CLAUDE.md

CLAUDE.md

Conventions

  • Python: uv run <script>.py for all execution. Package mgr: uv (root pyproject.toml)
  • After finishing work: update README.md/CLAUDE.md with experiment results if applicable.
  • Website tests: Before any feature addition to scenario_template.html, run cd red-teaming && npm test and ensure all 168 tests pass. Tests are in red-teaming/tests/website.test.js; they cover all major systems (encryption gate, fbKey, escaping, inline formatting, voting, scenarios, bugs, status labels, agent claiming, workspace state, heartbeats, action progress, daily logs parsing/navigation/grid, markdown rendering, evidence, notes, create/delete agent, filters, templates, game cards, snapshots, build compatibility, edge cases). Add tests for new features.

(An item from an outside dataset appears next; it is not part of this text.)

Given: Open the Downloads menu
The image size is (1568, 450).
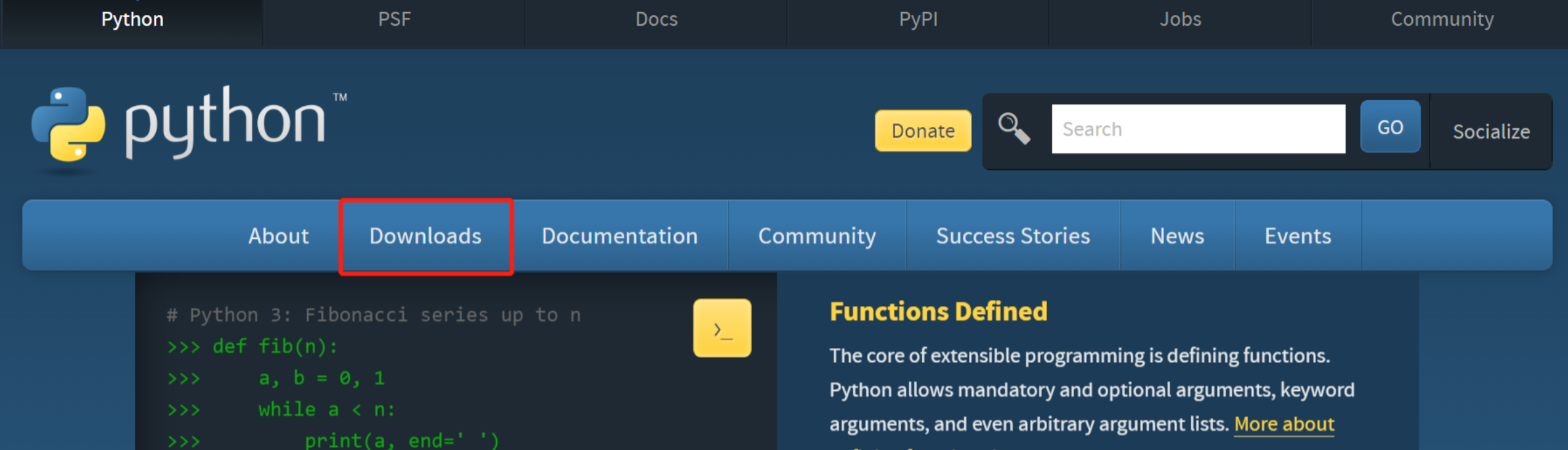Looking at the screenshot, I should pos(426,236).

Mangrove Red-Teaming System (red-teaming/)

14 AI agents (GPT-5.4) on Discord, red-teamed by human participants. Based on “Agents of Chaos” (Shapira et al.). Only work in red-teaming/; ignore other folders.

Architecture

                    ┌──────────────────────────────────┐
                    │         DISCORD SERVERS           │
                    │  Flatland (air-gapped, simulated) │
                    │  Spaceland (internet, real work)  │
                    │  Testland (testing)               │
                    └───────┬──────────────────┬────────┘
                            │                   │
                            ▼                   ▼
┌──────────────────────────────────────────────────────────────────┐
│                   FLY.IO  (org: redteaming, region: ewr)        │
│                                                                  │
│  PER-AGENT APPS (×14)              PROXY APP (×1)               │
│  mangrove-{alexbot..tessio}        mangrove-agent-proxy         │
│  node:22 + OpenClaw gateway        FastAPI (py3.12)             │
│  shared-cpu-2x, 2GB RAM       ◄── shared-cpu-1x, 256MB         │
│  Port 3000                    SSH  Port 8080                    │
│  /data volume (persistent):        Auth: agents.json            │
│    workspaces/ .openclaw/ memory/  Volume: proxy_data → /data   │
│  workspace_snapshot.sh (bg,hourly→Firebase)                     │
│  Model: GPT-5.4, Heartbeat: 30m, restart: always               │
└──────────────────────────────────────────────────────────────────┘
        │ HTTPS              │ HTTPS              │ HTTPS
        ▼                    ▼                    ▼
   FIREBASE RTDB        OPENAI API         FLY MACHINES API
   (agents, logs,       GPT-5.4            start/stop/restart
    snapshots, votes,   (all 14 bots +     (proxy → machines)
    notes, bugs)         daily log scraper)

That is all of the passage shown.